Researching the word ‘Jerk’ has been interesting, with different meanings in different countries, it is even used as a boys name in Scandinavia although they do put an ‘h’ behind the ‘J’ (Jherk). Here in the UK we would be most offended if some was to call us a ‘jerk’!
In the Caribbean the word Jerk is used to describe a cooking method native to Jamaica but used throughout the islands. The meat is dry rubbed or wet marinated with a hot mix of spice & peppers. Jerk seasoning was traditionally applied to pork and chicken. However these days people use it for all sorts of meats and fish as well. Jerk seasoning principally relies upon a few key ingredients scotch bonnet peppers, allspice, cloves, cinnamon, nutmeg, thyme, garlic, brown sugar and salt.
To ensure the item you were marinading absorbed the full flavour of the marinade mix you would ‘jook’ or do the jerking, this means to ‘poke’ the meat, making holes so that the flavour could be more easily absorbed.
Personally we tend to use two ways either the above or make cuts in the meat or fish. (Diagonal slices about ⅓ of the way in the meat).
Making your own jerk marinade can be fun and rewarding, playing with the heat value to get it right so that you can still enjoy all the flavours takes a little practice. A word of warning, scotch bonnets should be handled with respect and always use rubber gloves!
The cooking technique of jerking as well as the results that produces has evolved over time from using pit fires to old oil barrel halves as the container of choice around.
Caribbean entrepreneurs seeking to recreate the smoked pit flavour in an easier more portable method came up with a solution to cut oil barrels lengthwise and attach hinges drilling several ventilation holes for the smoke. These barrels are filed with charcoal which enhances the spicy smoky taste.

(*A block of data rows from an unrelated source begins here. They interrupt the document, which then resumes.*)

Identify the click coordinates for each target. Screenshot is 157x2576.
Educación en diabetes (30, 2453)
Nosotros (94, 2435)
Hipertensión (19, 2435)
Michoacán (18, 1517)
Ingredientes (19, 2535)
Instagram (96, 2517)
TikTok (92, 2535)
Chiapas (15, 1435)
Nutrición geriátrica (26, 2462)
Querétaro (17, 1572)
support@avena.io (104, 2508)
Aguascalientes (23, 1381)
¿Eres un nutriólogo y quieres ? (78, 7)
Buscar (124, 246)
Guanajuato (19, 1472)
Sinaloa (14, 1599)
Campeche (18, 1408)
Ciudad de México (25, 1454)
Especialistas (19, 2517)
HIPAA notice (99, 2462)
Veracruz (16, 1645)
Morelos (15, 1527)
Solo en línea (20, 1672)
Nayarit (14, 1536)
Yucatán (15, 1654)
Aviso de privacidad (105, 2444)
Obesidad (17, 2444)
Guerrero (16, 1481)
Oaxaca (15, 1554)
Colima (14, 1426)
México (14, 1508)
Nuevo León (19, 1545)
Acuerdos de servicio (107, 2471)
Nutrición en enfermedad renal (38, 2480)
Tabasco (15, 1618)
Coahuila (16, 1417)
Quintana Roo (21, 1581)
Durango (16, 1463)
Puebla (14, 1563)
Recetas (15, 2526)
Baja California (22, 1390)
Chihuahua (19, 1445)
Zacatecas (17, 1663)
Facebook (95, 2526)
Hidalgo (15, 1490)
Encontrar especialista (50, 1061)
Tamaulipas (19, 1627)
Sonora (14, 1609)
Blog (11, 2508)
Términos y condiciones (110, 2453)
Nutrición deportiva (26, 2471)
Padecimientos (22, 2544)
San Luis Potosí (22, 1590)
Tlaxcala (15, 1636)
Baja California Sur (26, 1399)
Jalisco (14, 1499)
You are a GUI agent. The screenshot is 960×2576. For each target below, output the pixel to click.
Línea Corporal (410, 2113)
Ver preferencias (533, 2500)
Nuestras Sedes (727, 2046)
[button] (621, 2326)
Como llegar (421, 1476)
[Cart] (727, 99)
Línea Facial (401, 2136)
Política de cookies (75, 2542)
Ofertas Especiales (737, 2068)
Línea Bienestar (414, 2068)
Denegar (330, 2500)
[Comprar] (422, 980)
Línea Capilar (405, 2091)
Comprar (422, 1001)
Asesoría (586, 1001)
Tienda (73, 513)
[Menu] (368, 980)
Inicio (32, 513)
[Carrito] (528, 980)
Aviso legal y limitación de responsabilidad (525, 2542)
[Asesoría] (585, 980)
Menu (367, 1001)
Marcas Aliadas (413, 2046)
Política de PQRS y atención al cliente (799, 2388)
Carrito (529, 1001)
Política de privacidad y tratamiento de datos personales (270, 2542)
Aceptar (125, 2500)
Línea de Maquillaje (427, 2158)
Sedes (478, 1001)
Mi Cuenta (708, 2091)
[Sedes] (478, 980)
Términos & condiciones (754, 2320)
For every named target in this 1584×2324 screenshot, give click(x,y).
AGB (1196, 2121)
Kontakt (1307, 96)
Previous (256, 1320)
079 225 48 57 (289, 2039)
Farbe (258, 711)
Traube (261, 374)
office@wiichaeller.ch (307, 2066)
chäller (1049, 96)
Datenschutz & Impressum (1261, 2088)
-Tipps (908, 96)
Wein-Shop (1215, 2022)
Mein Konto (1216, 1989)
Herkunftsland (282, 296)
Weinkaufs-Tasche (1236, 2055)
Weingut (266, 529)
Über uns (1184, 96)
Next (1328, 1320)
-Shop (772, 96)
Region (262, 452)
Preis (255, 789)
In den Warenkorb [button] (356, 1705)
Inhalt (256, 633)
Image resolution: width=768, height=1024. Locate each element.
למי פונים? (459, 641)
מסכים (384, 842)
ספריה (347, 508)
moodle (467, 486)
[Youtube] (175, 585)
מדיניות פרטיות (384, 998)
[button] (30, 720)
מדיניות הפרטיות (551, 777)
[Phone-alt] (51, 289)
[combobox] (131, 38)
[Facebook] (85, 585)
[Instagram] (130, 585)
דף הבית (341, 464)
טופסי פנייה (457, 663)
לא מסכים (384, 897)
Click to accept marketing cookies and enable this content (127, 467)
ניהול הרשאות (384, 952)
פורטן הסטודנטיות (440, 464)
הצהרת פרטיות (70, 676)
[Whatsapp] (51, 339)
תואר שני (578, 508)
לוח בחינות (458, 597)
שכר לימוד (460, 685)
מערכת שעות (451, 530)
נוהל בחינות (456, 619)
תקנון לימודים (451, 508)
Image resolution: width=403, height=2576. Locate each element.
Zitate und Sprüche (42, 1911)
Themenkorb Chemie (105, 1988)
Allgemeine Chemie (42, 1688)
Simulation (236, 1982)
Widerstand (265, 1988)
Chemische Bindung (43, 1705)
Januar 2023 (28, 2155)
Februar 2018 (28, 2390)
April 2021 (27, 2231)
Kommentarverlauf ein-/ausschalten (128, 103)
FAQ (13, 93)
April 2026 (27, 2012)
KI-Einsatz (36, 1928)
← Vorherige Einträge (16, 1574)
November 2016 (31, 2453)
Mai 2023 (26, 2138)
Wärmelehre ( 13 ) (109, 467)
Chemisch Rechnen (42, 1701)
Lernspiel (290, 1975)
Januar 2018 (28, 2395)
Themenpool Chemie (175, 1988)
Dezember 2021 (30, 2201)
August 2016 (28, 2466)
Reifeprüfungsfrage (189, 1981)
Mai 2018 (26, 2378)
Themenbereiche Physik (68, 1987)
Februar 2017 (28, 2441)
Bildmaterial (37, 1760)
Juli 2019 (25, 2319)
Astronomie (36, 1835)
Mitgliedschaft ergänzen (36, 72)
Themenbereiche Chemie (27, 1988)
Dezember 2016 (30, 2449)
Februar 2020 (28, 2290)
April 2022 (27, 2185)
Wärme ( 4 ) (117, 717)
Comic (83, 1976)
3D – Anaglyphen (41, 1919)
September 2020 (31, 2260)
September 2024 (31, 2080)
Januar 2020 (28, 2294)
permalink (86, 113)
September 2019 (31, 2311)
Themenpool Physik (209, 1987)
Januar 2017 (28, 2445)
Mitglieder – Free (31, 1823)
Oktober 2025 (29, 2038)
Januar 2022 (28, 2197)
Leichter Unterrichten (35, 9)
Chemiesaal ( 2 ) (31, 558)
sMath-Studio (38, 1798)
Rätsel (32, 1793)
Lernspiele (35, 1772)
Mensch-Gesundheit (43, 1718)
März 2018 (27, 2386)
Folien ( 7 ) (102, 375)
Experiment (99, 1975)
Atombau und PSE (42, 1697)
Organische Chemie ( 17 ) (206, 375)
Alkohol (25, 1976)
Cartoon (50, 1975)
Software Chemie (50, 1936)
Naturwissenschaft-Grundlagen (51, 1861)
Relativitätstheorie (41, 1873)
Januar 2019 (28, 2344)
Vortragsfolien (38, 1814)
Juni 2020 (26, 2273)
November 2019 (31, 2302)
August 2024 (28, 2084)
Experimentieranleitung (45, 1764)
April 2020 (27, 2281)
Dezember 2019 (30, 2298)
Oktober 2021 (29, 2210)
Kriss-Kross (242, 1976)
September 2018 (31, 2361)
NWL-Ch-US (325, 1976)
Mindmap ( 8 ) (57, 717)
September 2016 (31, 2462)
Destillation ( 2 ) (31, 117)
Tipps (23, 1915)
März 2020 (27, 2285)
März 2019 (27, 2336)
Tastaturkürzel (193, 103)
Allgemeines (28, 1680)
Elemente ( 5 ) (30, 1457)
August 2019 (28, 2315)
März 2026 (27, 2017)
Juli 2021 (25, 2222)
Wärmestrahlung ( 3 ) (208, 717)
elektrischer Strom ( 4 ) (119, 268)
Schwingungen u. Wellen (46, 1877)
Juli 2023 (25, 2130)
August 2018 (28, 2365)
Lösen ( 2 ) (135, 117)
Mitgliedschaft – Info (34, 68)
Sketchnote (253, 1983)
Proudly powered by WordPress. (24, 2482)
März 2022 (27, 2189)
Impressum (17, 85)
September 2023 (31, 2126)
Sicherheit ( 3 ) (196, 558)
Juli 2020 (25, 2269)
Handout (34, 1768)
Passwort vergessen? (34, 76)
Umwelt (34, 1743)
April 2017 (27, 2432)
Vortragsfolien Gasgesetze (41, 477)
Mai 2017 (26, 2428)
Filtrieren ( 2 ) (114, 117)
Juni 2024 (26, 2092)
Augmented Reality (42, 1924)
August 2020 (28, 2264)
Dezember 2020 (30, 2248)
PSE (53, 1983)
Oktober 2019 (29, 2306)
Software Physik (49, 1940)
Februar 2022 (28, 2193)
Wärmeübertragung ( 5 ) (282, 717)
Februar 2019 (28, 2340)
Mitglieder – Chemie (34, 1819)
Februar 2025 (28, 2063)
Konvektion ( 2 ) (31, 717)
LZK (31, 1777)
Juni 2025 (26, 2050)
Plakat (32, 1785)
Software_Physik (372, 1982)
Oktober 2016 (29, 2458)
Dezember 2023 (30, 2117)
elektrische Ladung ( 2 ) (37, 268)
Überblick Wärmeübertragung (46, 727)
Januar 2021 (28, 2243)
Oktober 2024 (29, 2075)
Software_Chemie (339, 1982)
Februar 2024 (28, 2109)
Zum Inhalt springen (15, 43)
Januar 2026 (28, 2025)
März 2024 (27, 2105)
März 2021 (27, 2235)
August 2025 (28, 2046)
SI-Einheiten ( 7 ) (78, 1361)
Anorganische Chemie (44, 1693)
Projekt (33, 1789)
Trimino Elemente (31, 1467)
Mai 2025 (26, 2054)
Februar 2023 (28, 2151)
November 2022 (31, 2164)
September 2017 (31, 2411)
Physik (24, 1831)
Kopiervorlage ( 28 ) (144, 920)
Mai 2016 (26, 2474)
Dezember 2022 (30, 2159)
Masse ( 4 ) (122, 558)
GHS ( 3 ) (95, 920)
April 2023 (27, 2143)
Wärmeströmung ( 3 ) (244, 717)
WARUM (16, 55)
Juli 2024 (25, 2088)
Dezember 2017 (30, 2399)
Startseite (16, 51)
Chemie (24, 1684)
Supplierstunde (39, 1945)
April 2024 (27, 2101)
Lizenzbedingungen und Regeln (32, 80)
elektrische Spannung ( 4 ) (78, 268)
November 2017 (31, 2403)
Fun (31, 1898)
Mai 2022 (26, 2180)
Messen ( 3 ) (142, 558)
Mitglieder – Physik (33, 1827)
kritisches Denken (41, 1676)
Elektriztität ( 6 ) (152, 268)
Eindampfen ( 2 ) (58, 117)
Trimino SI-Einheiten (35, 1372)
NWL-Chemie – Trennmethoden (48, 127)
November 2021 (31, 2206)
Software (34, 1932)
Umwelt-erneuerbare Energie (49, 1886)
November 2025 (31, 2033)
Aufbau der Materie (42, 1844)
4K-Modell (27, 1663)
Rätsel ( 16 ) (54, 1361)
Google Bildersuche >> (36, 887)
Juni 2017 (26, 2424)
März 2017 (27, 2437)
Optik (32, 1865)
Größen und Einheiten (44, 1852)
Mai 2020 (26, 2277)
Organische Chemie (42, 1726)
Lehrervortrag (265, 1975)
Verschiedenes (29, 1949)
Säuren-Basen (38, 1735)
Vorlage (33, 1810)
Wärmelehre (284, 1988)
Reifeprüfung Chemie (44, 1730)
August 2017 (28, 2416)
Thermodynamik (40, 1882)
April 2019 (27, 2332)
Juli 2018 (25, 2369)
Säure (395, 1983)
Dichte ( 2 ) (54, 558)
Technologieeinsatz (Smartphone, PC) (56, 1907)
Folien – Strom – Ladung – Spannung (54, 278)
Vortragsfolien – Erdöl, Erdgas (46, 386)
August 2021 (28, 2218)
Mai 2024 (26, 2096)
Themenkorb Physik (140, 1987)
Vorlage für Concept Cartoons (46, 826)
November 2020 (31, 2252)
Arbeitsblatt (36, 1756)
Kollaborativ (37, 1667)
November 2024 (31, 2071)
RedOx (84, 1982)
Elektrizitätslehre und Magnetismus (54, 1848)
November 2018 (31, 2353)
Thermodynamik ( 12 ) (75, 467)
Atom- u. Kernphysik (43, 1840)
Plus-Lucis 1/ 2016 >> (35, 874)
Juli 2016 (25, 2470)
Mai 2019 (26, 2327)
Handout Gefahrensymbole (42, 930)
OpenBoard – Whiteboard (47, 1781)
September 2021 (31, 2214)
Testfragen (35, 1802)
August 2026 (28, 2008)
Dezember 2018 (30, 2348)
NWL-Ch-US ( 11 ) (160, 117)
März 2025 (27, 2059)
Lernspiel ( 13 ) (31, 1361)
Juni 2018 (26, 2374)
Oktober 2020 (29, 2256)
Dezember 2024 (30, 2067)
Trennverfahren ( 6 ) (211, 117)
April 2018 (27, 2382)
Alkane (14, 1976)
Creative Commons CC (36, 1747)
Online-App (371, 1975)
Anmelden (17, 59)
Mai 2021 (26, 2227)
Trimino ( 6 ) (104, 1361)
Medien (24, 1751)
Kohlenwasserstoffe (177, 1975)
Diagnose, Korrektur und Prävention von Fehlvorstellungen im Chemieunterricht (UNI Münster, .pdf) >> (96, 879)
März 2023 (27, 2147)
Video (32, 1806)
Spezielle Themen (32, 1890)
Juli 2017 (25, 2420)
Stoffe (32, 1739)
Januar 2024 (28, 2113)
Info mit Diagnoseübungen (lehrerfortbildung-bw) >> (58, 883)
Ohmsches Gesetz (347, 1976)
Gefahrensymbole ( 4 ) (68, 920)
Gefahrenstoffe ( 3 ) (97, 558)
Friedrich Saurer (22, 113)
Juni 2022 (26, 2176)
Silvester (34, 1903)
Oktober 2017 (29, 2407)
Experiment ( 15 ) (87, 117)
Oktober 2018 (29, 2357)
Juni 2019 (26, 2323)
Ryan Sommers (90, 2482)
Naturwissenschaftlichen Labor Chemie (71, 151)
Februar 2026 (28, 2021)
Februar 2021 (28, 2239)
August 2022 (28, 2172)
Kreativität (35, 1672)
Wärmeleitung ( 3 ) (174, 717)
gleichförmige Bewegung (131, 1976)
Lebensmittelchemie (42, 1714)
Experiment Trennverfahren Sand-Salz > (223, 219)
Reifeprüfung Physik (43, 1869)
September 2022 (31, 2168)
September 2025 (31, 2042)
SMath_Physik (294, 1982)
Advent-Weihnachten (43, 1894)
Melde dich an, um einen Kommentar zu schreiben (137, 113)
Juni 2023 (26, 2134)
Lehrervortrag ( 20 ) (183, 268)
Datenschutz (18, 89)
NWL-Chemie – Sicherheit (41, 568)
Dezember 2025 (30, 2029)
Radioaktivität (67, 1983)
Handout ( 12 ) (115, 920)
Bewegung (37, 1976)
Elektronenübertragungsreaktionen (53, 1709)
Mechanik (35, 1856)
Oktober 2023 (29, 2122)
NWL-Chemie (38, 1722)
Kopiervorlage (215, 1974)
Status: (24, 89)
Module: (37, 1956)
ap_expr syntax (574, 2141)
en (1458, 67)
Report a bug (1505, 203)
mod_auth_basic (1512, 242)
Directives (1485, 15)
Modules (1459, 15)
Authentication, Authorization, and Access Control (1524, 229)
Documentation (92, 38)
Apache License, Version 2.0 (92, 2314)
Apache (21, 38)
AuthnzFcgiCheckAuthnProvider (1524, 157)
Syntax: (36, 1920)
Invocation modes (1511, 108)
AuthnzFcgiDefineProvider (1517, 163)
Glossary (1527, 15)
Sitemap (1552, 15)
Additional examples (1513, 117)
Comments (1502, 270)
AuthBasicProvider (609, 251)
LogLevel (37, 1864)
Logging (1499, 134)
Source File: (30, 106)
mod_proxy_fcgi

Most people unless its a special occasion don’t have time to spend hours on preparing the marinade and BBQ’ing the food. Luckily we do have a solution for you :-) Using the Chef Bernie’s Jerk Marinade makes life easy and as long as you get it together the night before, put the marinade on your chosen meat, fish or veggie option, ready for the next evening to either cook in the oven, or grill you will have great results in no more time than it takes to cook a pre packed ready meal!
What to put with your jerked food?
Personally I don’t think you can beat rice ’n’ peas, fried plantain, coleslaw and green fig salad.
All these magical flavours gives you sweet, salty, dry and hot, who could want more in a dish.